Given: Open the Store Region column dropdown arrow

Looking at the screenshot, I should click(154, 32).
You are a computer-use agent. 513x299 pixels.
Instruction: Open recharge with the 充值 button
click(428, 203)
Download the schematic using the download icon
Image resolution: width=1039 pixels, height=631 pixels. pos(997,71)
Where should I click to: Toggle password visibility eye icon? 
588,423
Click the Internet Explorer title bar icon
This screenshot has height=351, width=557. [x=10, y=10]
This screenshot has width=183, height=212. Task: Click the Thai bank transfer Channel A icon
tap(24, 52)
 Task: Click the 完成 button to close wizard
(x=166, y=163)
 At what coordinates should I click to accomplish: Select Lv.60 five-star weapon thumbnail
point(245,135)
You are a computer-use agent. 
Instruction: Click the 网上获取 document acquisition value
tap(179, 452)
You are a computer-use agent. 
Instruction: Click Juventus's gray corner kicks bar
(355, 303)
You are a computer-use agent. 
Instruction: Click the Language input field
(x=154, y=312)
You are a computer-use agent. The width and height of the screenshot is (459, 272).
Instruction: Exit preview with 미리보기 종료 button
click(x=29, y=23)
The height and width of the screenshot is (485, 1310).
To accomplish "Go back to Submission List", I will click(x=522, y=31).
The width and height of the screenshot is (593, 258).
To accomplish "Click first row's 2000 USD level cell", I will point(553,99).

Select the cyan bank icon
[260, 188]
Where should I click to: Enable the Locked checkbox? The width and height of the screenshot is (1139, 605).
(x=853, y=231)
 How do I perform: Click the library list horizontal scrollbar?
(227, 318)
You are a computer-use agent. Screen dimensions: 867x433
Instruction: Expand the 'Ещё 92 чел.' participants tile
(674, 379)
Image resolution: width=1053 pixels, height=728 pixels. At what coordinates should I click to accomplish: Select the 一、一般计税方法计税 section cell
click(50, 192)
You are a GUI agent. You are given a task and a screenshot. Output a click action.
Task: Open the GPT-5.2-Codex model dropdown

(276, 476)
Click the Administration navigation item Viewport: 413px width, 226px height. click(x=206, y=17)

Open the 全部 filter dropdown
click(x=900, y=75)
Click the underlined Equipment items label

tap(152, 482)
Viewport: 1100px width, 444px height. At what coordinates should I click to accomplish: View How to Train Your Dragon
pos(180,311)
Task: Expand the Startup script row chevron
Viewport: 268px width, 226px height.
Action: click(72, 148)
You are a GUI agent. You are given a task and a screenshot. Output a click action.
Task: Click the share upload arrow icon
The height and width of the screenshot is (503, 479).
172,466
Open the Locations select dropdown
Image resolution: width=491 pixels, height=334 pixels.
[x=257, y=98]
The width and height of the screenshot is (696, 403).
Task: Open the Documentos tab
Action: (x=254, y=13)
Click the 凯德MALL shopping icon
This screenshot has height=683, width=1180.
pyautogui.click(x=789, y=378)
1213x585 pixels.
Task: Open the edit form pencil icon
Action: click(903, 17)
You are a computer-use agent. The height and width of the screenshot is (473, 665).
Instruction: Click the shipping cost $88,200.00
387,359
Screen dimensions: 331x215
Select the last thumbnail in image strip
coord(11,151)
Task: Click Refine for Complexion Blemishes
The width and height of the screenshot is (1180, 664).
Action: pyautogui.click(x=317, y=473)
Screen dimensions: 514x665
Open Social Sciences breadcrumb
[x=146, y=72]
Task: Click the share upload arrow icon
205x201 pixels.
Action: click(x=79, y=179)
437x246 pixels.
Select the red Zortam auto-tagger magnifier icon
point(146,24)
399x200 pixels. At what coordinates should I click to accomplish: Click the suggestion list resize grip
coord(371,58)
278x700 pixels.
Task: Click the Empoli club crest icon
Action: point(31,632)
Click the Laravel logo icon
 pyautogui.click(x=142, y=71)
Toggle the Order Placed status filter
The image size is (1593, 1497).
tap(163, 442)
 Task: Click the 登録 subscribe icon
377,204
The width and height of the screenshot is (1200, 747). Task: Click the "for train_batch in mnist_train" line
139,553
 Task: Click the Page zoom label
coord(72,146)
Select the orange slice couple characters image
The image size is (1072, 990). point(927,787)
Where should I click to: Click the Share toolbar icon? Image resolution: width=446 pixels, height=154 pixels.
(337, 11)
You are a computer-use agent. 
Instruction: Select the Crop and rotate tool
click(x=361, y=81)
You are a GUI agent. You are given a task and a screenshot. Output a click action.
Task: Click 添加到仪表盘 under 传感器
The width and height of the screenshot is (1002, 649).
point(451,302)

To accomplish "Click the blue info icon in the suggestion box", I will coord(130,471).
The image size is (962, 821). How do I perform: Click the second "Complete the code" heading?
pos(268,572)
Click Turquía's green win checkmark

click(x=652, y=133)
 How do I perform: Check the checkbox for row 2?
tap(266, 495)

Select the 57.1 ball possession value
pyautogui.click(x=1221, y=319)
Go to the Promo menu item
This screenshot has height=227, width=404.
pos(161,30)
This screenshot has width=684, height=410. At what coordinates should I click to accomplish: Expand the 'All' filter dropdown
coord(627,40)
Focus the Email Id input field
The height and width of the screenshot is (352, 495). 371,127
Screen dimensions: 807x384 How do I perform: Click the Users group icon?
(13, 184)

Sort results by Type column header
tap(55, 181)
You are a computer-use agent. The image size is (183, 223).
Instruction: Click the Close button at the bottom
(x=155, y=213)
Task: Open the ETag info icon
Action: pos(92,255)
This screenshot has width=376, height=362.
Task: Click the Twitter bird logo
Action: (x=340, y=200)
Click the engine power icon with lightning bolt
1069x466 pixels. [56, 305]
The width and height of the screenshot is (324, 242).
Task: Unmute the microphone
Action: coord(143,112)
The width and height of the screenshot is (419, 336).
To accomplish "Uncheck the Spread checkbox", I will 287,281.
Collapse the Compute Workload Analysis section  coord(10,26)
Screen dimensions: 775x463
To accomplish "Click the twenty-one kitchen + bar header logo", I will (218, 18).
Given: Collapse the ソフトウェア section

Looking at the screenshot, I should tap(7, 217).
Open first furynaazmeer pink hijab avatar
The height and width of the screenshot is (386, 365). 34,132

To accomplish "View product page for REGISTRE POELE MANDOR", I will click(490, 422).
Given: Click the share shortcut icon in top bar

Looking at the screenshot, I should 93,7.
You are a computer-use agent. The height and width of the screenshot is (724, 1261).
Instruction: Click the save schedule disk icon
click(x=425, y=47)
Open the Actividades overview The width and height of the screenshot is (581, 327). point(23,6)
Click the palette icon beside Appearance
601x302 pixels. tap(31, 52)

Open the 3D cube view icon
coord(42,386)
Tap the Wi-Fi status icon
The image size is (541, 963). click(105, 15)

- **Assignment**
Every line that holds the word "will" should be copied from the records.

- **Solution to the exercise**
To accomplish "Go back to Submission List", I will click(x=522, y=31).
To accomplish "Click first row's 2000 USD level cell", I will point(553,99).
To accomplish "Click the blue info icon in the suggestion box", I will coord(130,471).
To accomplish "Uncheck the Spread checkbox", I will 287,281.
To accomplish "Click the twenty-one kitchen + bar header logo", I will (218, 18).
To accomplish "View product page for REGISTRE POELE MANDOR", I will click(490, 422).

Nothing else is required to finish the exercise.